* Problem description *
Could you write the entries out again, exactly as they appear?

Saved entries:

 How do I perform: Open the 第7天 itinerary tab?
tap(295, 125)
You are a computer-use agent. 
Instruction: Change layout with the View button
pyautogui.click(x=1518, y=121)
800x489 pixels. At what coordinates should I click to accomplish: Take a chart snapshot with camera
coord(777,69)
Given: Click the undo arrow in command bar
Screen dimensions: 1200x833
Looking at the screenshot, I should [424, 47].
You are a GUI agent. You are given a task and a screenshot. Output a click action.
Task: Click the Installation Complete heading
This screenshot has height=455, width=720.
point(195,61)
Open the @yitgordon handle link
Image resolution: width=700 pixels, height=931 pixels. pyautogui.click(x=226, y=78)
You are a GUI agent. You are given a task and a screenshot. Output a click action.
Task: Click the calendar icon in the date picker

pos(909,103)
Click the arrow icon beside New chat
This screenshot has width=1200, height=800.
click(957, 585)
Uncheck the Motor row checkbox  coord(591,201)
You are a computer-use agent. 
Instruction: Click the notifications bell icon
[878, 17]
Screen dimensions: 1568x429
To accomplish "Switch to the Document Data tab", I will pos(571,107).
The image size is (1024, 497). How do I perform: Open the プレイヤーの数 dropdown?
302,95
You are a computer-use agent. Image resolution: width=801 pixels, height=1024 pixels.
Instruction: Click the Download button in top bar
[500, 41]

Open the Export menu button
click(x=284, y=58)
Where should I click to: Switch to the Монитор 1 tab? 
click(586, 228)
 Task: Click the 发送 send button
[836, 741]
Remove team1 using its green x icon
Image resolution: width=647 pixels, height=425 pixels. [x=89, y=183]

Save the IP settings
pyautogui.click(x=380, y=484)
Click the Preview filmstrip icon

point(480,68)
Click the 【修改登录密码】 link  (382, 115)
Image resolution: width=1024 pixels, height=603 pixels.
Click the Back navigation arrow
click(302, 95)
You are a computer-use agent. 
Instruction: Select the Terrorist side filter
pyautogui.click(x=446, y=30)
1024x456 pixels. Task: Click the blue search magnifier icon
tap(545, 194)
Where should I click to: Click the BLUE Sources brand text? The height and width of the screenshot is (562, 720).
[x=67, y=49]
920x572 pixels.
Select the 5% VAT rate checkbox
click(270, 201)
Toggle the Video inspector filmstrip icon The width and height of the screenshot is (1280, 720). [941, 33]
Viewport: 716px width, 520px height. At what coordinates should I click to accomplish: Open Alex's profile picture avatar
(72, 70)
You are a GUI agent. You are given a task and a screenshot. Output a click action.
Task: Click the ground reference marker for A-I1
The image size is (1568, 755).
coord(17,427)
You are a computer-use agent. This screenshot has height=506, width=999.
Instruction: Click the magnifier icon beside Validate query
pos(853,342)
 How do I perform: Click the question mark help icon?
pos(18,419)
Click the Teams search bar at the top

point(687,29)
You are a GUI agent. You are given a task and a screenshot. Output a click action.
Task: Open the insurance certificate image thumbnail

* Output below *
 How do I perform: Open the 第7天 itinerary tab?
tap(295, 125)
You are a computer-use agent. 
Instruction: Change layout with the View button
pyautogui.click(x=1518, y=121)
800x489 pixels. At what coordinates should I click to accomplish: Take a chart snapshot with camera
coord(777,69)
Given: Click the undo arrow in command bar
Screen dimensions: 1200x833
Looking at the screenshot, I should [424, 47].
You are a GUI agent. You are given a task and a screenshot. Output a click action.
Task: Click the Installation Complete heading
This screenshot has height=455, width=720.
point(195,61)
Open the @yitgordon handle link
Image resolution: width=700 pixels, height=931 pixels. pyautogui.click(x=226, y=78)
You are a GUI agent. You are given a task and a screenshot. Output a click action.
Task: Click the calendar icon in the date picker

pos(909,103)
Click the arrow icon beside New chat
This screenshot has width=1200, height=800.
click(957, 585)
Uncheck the Motor row checkbox  coord(591,201)
You are a computer-use agent. 
Instruction: Click the notifications bell icon
[878, 17]
Screen dimensions: 1568x429
To accomplish "Switch to the Document Data tab", I will pos(571,107).
The image size is (1024, 497). How do I perform: Open the プレイヤーの数 dropdown?
302,95
You are a computer-use agent. Image resolution: width=801 pixels, height=1024 pixels.
Instruction: Click the Download button in top bar
[500, 41]

Open the Export menu button
click(x=284, y=58)
Where should I click to: Switch to the Монитор 1 tab? 
click(586, 228)
 Task: Click the 发送 send button
[836, 741]
Remove team1 using its green x icon
Image resolution: width=647 pixels, height=425 pixels. [x=89, y=183]

Save the IP settings
pyautogui.click(x=380, y=484)
Click the Preview filmstrip icon

point(480,68)
Click the 【修改登录密码】 link  (382, 115)
Image resolution: width=1024 pixels, height=603 pixels.
Click the Back navigation arrow
click(302, 95)
You are a computer-use agent. 
Instruction: Select the Terrorist side filter
pyautogui.click(x=446, y=30)
1024x456 pixels. Task: Click the blue search magnifier icon
tap(545, 194)
Where should I click to: Click the BLUE Sources brand text? The height and width of the screenshot is (562, 720).
[x=67, y=49]
920x572 pixels.
Select the 5% VAT rate checkbox
click(270, 201)
Toggle the Video inspector filmstrip icon The width and height of the screenshot is (1280, 720). [941, 33]
Viewport: 716px width, 520px height. At what coordinates should I click to accomplish: Open Alex's profile picture avatar
(72, 70)
You are a GUI agent. You are given a task and a screenshot. Output a click action.
Task: Click the ground reference marker for A-I1
The image size is (1568, 755).
coord(17,427)
You are a computer-use agent. This screenshot has height=506, width=999.
Instruction: Click the magnifier icon beside Validate query
pos(853,342)
 How do I perform: Click the question mark help icon?
pos(18,419)
Click the Teams search bar at the top

point(687,29)
You are a GUI agent. You are given a task and a screenshot. Output a click action.
Task: Open the insurance certificate image thumbnail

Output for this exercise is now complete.